I knew that I could make it, I knew the sky would clear

  The boulevard would dry a spot and my star would appear

  Shining on the footprints standing near

  When you’ve reached the top

  And the gold’s rubbed off the chrome

  There’s no way to get back home

  —“Every Time It Rains” (Thornton/Andrew)

  COMING UP, I HAD NOTHING, YET I ALWAYS THOUGHT I HAD A SHOT. I always somehow accomplished the things I set out to accomplish, even on a small scale, so I didn’t really think that you couldn’t do shit. I got in a band that had regional success. I played baseball and became a very good pitcher.
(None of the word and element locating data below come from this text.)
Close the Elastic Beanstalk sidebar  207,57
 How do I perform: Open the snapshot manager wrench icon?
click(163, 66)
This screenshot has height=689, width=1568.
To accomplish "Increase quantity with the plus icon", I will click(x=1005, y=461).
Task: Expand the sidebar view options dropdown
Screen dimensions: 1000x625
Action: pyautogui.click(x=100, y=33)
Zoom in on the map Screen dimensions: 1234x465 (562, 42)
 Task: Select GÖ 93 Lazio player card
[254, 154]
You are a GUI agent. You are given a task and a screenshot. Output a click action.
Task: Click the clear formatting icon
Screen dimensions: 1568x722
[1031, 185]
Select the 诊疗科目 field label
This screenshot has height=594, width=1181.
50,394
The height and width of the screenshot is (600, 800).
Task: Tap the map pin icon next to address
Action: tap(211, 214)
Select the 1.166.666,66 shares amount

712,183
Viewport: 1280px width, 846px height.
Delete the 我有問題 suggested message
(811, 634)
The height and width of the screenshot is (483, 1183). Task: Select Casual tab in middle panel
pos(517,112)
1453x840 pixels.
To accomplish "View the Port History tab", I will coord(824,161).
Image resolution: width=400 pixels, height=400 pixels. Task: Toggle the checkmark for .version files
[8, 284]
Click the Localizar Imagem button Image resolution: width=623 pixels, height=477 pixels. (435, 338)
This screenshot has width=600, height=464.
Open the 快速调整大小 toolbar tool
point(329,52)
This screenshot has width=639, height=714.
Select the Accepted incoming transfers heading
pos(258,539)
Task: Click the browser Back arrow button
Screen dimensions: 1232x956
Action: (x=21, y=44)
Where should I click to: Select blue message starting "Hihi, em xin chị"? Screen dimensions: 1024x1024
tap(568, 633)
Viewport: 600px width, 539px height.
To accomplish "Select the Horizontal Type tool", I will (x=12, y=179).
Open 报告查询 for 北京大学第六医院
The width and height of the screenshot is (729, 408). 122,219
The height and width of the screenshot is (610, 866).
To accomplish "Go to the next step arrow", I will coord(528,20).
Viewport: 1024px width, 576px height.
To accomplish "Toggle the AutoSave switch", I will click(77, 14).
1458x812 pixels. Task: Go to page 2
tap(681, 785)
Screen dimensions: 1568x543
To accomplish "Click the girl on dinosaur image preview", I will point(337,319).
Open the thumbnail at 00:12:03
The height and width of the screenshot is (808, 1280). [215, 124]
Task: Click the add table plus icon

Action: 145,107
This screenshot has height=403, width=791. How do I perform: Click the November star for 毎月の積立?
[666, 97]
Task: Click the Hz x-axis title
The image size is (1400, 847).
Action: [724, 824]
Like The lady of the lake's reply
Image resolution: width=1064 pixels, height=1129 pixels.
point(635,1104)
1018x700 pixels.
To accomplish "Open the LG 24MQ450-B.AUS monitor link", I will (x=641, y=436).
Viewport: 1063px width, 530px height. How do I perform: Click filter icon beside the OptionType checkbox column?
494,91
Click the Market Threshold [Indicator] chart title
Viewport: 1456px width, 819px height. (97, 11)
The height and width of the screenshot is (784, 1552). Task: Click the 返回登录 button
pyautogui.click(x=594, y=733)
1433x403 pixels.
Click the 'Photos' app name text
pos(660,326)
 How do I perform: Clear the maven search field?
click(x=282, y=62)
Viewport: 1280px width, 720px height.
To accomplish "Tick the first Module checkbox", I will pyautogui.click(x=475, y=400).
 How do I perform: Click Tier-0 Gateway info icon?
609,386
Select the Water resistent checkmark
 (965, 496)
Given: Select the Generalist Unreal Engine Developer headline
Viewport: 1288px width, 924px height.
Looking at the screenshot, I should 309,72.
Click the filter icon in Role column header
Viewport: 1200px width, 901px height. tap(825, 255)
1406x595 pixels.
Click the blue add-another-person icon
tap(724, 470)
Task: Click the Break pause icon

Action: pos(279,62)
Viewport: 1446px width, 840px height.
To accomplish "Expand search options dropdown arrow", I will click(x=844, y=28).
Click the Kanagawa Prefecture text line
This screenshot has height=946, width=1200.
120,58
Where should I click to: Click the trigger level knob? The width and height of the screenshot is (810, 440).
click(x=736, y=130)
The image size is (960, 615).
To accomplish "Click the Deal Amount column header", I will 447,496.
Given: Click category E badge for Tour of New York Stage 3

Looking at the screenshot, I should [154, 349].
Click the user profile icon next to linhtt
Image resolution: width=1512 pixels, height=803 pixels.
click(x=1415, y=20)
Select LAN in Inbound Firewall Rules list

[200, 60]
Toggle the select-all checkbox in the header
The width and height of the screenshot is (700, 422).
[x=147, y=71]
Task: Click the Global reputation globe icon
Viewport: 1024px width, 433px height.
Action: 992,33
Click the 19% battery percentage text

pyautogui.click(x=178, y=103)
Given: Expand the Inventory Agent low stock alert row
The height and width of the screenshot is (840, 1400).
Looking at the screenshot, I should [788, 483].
Part of it was ignorance—the fact that I didn’t know any better—but whatever the case, I had belief in my ability. I never had belief in big success, but I had belief in moderate success. I never thought I was going to be a movie star, but I always thought, I’m good enough that I’m going to have a career. I thought I was going to be one of those guys you’d see in the old movies who was, like, the fifth guy from the left—that’s who I thought I was going to be. I thought I might be Harry Dean Stanton. Shit, when Jeb Rosebrook, the guy who wrote Junior Bonner and produced the TV show I was on, The Outsiders, said, “You know who you are? You’re Warren Oates,” I was like, “Wow, what a compliment!” I never knew I’d become a movie star. When I started acting, my goal was to become a great character actor. That’s all I ever thought I would be, or ever wanted to be. The other stuff just happened.

  When I was twenty-nine, broke, and getting close to my first Saturn return, if you follow astrology, there was a fourth thing in this spooky through line that ran through my early days: Maudie Treadway at sixteen; Teddy Wilburn at twenty-four; John Widlock at twenty-five. And at thirty, it was Billy Wilder.